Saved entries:
• • • •

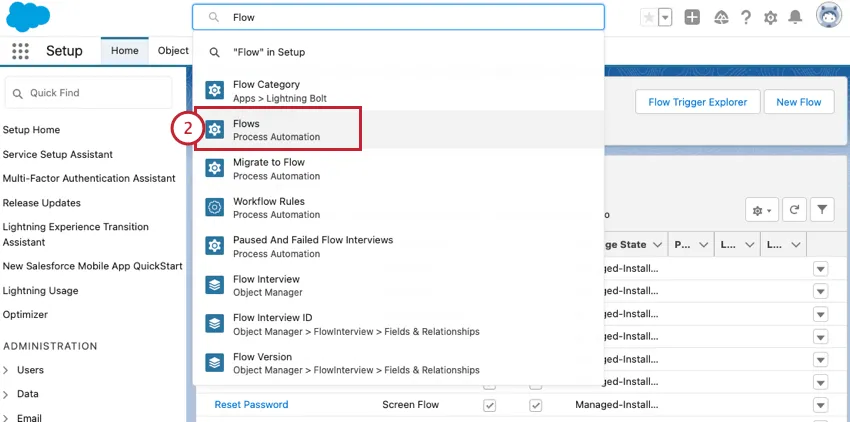Open the App Launcher grid icon

click(x=20, y=51)
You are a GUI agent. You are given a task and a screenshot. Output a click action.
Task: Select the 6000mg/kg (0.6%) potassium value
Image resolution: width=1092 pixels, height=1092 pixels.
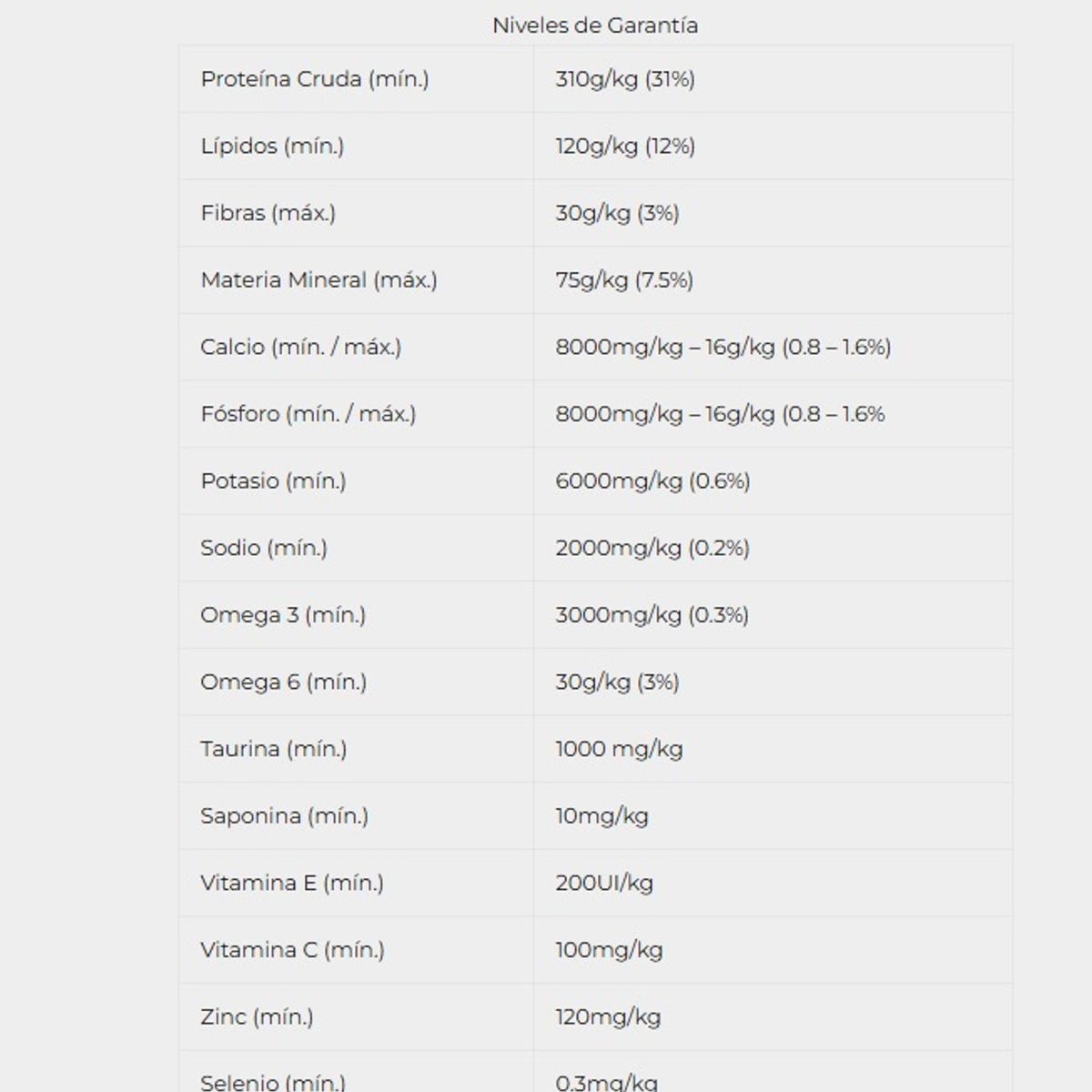652,480
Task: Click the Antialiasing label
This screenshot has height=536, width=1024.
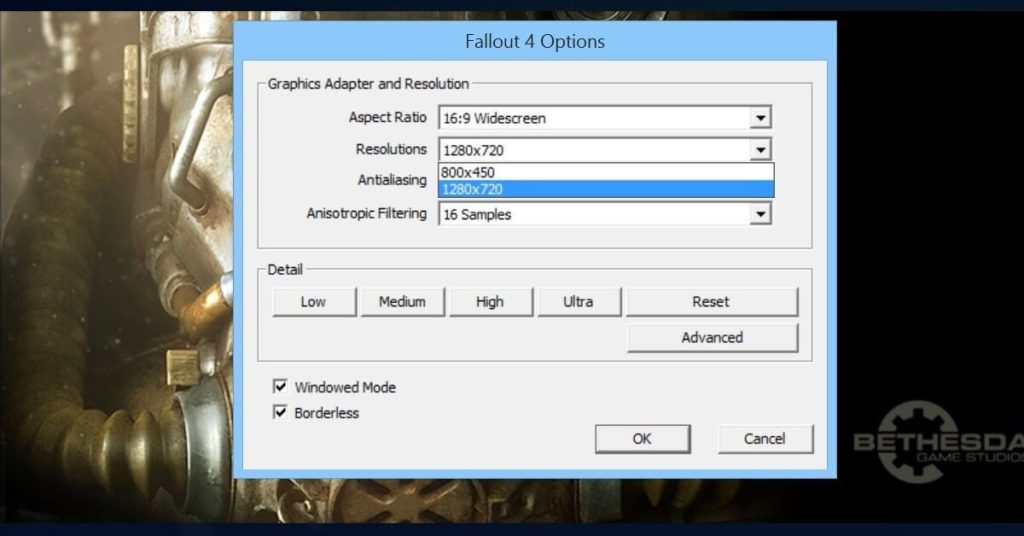Action: click(x=392, y=180)
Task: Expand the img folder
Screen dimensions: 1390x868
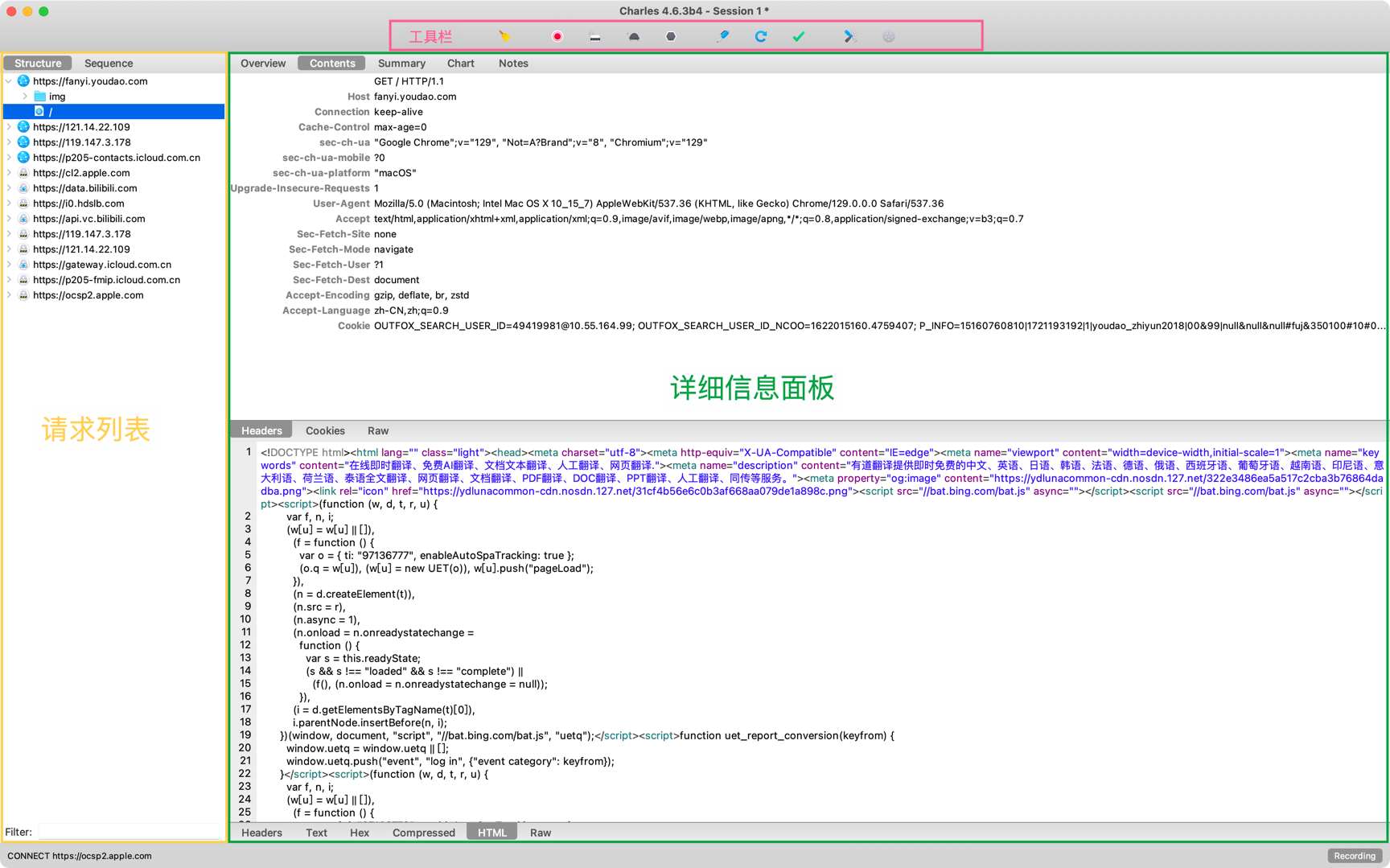Action: point(25,97)
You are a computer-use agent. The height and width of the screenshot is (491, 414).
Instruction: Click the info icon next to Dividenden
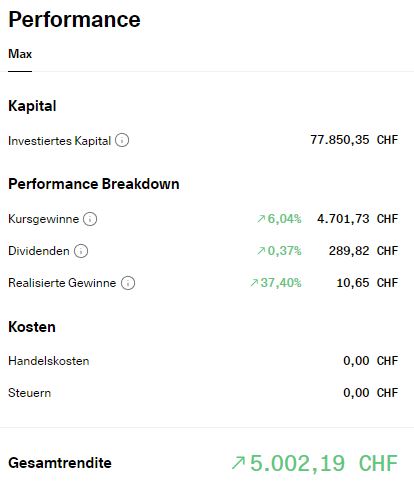pyautogui.click(x=81, y=251)
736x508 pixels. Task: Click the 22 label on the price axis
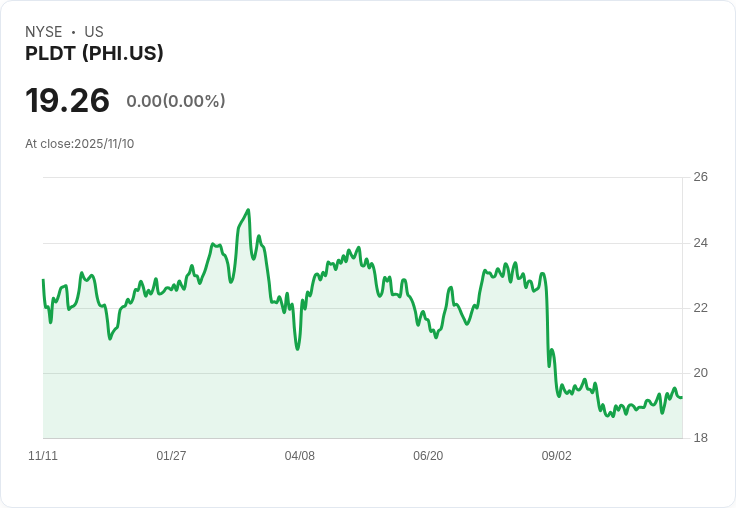click(700, 308)
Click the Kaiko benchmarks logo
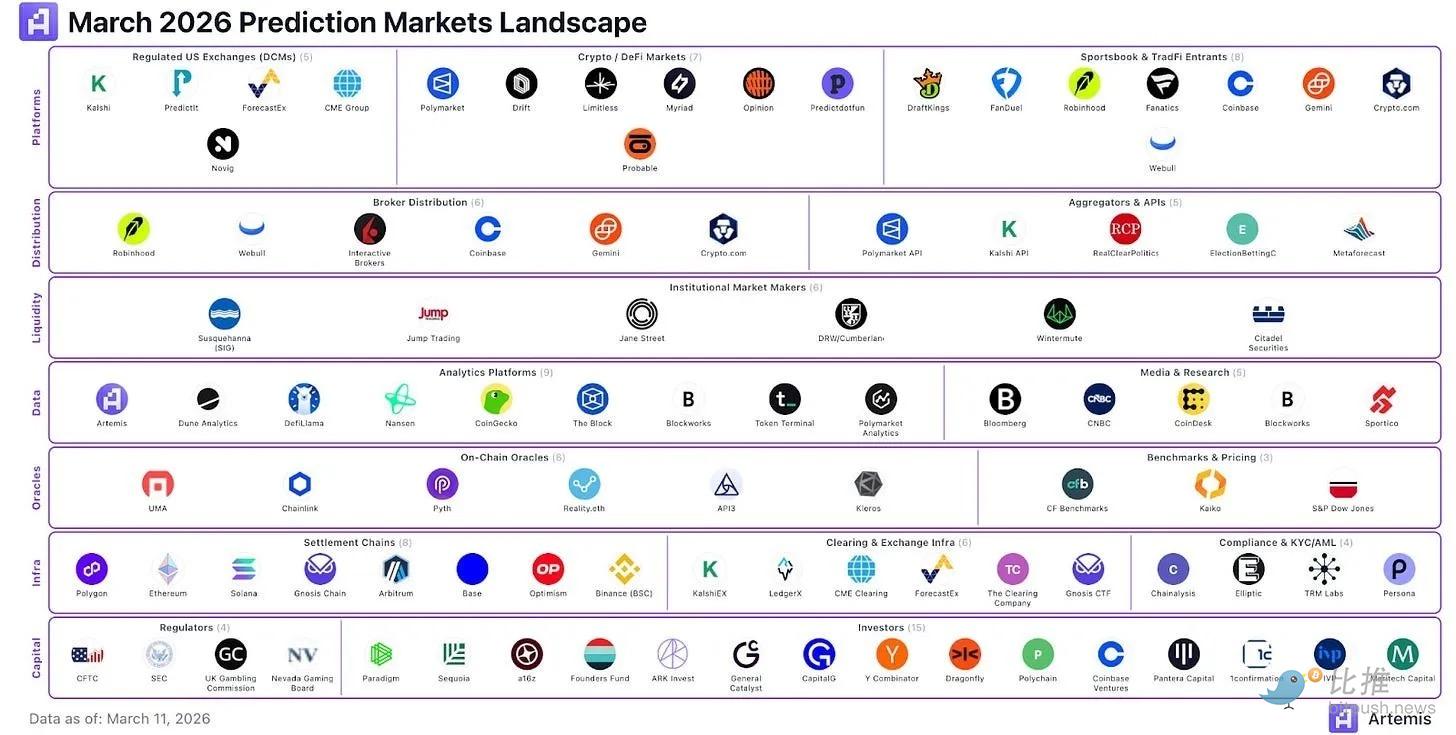 (x=1210, y=484)
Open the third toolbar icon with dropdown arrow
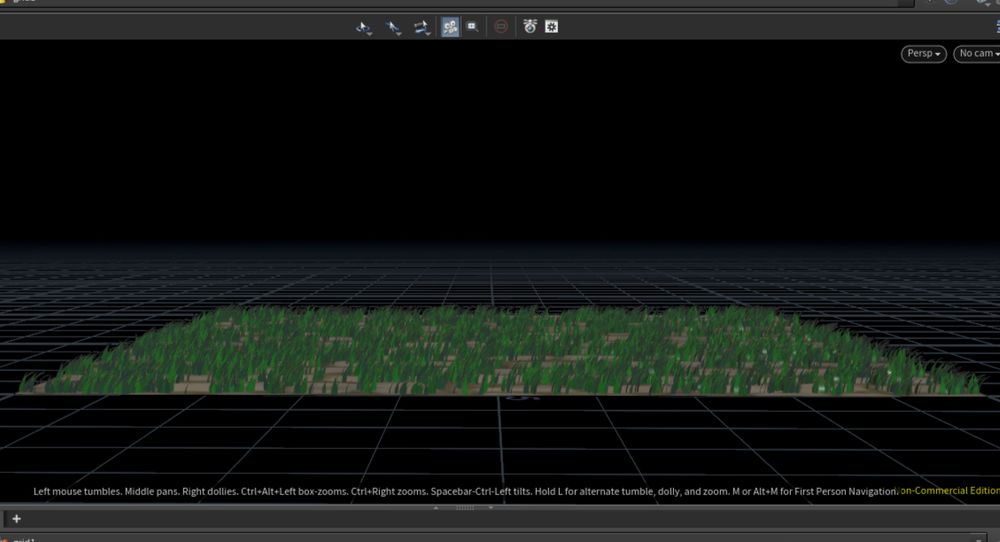This screenshot has width=1000, height=542. coord(422,27)
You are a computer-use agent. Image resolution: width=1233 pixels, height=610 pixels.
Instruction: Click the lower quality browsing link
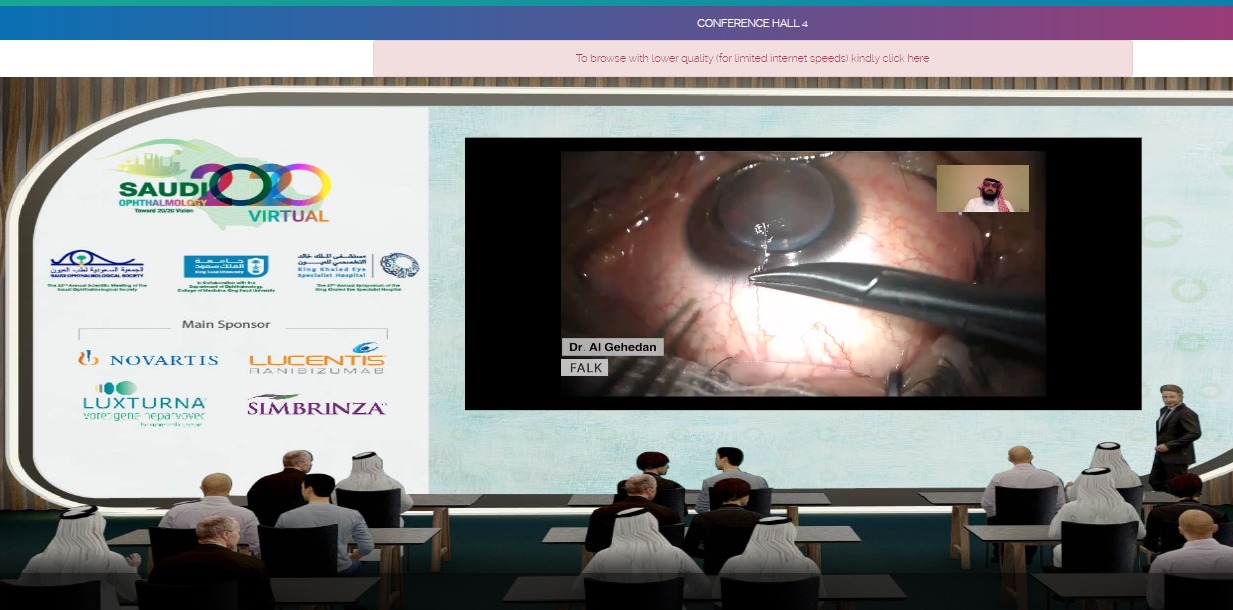[752, 58]
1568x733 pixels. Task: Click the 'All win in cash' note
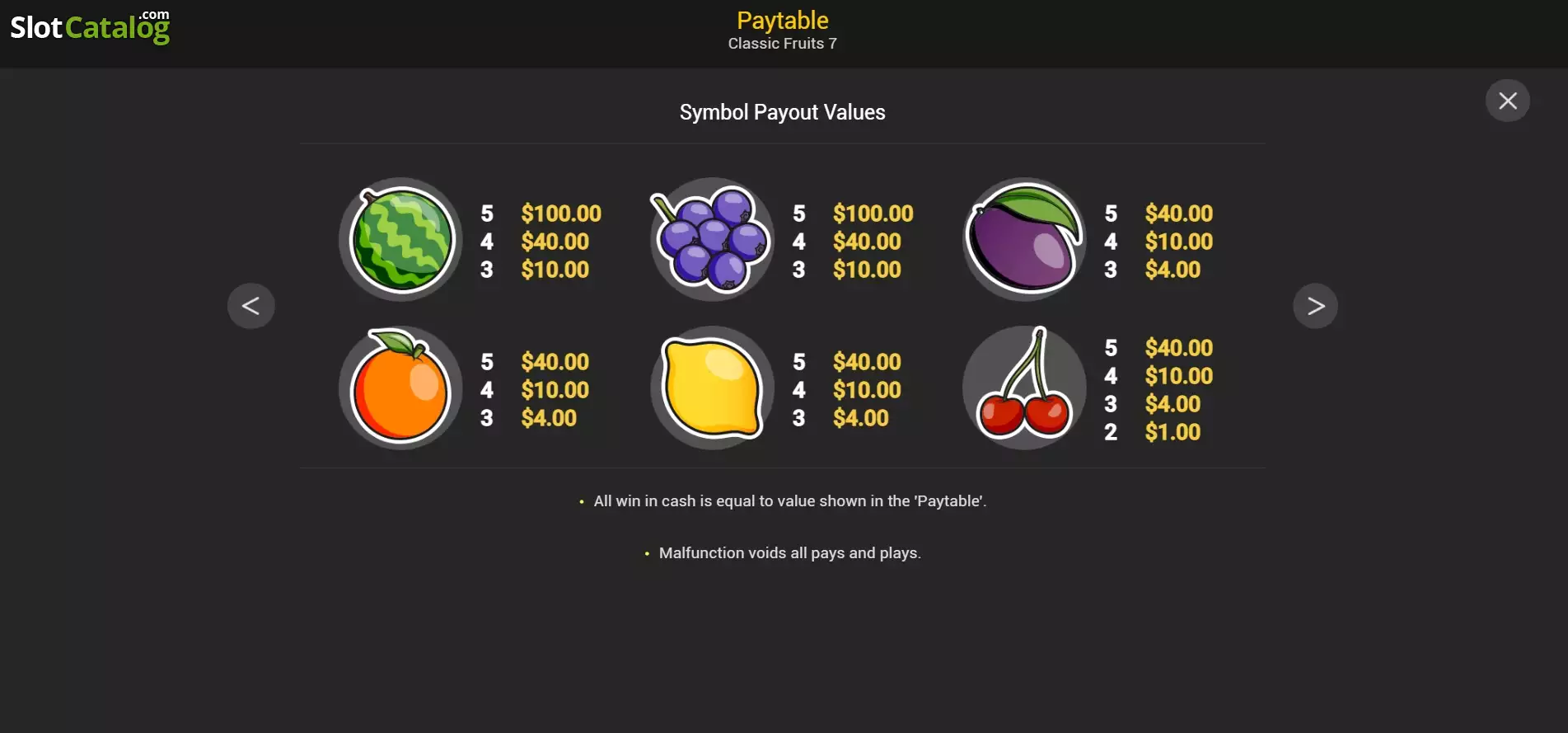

• • • •

Look above for the line with "You are a GUI" and the line with "Task: Expand the img folder", then copy them and all lines in between exactly as written, and only those, without any pictures.

You are a GUI agent. You are given a task and a screenshot. Output a click action.
Task: Select the 6000mg/kg (0.6%) potassium value
Image resolution: width=1092 pixels, height=1092 pixels.
652,480
Task: Click the Antialiasing label
This screenshot has height=536, width=1024.
Action: click(x=392, y=180)
Task: Expand the img folder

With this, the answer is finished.